20/10/2010 - O MPF cita um apartamento em Balneário Camboriú (SC), avaliado em R$ 700 mil, mas adquirido pelo valor declarado de R$ 300 mil, pago integralmente em espécie por Dirceu Pupo Ferreira ao vendedor, de forma parcelada, durante o ano de 2011. O vendedor reconheceu o recebimento de R$ 300 mil adicionais “por fora”, em espécie.

31/10/2012 - O MPF também aponta a compra de um terreno de luxo no bairro Santa Felicidade, em Curitiba, com um valor real de venda de R$ 1,9 milhão. Na escritura, contudo, a aquisição foi declarada por R$ 500 mil, correspondentes a uma suposta permuta com dois lotes em Alphaville Graciosa.
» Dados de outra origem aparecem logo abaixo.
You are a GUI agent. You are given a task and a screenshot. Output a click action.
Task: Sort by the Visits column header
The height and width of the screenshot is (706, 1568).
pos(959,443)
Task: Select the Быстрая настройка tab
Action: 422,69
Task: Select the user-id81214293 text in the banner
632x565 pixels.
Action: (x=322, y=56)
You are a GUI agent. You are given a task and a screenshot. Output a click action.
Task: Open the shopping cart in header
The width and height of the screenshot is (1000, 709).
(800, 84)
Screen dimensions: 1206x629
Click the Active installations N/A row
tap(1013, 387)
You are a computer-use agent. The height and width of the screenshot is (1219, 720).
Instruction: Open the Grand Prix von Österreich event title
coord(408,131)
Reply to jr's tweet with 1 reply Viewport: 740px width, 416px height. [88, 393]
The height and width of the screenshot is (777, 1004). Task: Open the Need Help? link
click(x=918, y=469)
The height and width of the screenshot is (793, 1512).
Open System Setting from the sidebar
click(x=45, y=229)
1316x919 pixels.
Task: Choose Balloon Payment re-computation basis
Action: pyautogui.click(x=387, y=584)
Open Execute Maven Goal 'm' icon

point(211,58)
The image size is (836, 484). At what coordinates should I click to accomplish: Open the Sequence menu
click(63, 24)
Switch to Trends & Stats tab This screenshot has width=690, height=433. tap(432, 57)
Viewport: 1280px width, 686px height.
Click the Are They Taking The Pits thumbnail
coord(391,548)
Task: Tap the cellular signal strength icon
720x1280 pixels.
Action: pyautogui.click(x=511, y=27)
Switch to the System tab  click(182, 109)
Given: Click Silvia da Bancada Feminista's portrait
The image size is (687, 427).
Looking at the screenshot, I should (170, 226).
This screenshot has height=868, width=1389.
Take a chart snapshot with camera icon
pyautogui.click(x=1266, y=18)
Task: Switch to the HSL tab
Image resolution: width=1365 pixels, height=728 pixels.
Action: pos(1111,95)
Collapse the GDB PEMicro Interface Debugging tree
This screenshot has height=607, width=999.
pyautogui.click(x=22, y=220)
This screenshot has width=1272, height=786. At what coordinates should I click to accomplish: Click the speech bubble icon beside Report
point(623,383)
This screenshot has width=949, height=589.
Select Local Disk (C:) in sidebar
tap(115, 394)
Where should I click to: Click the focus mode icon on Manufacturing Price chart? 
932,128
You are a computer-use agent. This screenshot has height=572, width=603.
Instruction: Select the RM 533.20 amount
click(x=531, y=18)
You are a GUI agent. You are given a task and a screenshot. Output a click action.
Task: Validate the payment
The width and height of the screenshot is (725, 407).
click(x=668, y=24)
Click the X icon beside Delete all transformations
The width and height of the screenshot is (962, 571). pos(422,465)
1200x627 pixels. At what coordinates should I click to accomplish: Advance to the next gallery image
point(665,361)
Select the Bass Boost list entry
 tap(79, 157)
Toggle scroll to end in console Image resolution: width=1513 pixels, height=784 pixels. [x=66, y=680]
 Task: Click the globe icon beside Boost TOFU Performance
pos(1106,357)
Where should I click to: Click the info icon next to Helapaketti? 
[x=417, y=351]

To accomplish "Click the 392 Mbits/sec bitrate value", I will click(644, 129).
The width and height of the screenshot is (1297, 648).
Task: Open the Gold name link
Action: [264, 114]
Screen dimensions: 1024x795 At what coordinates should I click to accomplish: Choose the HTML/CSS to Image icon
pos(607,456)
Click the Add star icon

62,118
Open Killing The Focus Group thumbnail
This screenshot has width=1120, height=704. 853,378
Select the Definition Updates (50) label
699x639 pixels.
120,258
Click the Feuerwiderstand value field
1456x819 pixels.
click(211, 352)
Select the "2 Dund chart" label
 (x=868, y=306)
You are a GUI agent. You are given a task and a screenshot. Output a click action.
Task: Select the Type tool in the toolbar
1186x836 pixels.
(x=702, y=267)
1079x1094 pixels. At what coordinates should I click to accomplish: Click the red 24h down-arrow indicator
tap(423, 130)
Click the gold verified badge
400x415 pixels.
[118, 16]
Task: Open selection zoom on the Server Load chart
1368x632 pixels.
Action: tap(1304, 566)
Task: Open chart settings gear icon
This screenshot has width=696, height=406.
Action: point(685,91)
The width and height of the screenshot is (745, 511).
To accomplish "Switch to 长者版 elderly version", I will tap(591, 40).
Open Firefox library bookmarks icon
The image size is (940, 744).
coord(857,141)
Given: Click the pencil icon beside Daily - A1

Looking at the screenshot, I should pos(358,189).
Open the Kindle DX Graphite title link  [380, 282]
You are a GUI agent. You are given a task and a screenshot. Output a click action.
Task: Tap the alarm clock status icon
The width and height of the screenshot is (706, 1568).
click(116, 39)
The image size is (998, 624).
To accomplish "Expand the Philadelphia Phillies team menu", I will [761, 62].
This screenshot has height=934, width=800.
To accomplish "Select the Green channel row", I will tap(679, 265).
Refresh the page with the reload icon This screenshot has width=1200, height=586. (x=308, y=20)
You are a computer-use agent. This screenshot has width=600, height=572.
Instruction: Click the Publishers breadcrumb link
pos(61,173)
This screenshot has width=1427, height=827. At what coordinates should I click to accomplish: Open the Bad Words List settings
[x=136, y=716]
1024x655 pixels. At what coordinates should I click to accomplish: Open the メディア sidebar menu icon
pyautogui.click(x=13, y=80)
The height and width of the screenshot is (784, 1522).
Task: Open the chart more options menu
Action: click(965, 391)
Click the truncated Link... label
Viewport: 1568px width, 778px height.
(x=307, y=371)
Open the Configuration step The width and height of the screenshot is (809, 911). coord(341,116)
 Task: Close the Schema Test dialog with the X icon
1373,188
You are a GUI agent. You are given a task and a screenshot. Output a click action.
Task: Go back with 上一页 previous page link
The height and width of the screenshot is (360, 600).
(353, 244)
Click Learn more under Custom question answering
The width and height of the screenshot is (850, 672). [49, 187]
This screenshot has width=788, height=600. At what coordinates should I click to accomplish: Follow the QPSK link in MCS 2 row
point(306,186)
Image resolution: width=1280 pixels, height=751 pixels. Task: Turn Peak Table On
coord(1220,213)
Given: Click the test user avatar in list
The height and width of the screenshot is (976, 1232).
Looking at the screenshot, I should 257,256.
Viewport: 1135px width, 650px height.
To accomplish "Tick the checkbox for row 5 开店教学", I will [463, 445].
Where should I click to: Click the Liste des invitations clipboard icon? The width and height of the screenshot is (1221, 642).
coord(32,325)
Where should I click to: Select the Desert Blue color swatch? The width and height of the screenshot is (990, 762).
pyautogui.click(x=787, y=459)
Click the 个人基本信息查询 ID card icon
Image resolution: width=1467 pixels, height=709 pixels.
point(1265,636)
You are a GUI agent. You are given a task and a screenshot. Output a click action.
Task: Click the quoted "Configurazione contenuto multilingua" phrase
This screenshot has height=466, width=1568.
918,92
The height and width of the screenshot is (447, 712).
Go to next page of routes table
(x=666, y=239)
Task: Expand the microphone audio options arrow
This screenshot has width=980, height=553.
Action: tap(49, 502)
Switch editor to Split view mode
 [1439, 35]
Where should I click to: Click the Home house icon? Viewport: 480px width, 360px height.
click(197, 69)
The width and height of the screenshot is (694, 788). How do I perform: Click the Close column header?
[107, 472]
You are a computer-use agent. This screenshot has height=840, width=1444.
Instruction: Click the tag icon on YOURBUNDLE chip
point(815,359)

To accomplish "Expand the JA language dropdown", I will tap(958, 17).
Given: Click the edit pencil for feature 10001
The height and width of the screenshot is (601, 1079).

O vendedor reconheceu que, além dos lotes dados como parte do pagamento, Pupo Ferreira entregou R$ 930.000,00 em espécie, que foram ocultados nos documentos da transação, segundo o MPF. Posteriormente, o mesmo imóvel foi vendido pela empresa da família Richa por R$ 3,2 milhões.

12/11/2013 - O MPF ainda registra a compra de conjuntos comerciais no Edifício Neo Business, em Curitiba, com valor declarado de R$ 1,8 milhão na escritura pública, mas que, segundo o corretor que intermediou o negócio, contou com o pagamento de R$ 1,4 milhão adicional “por fora”.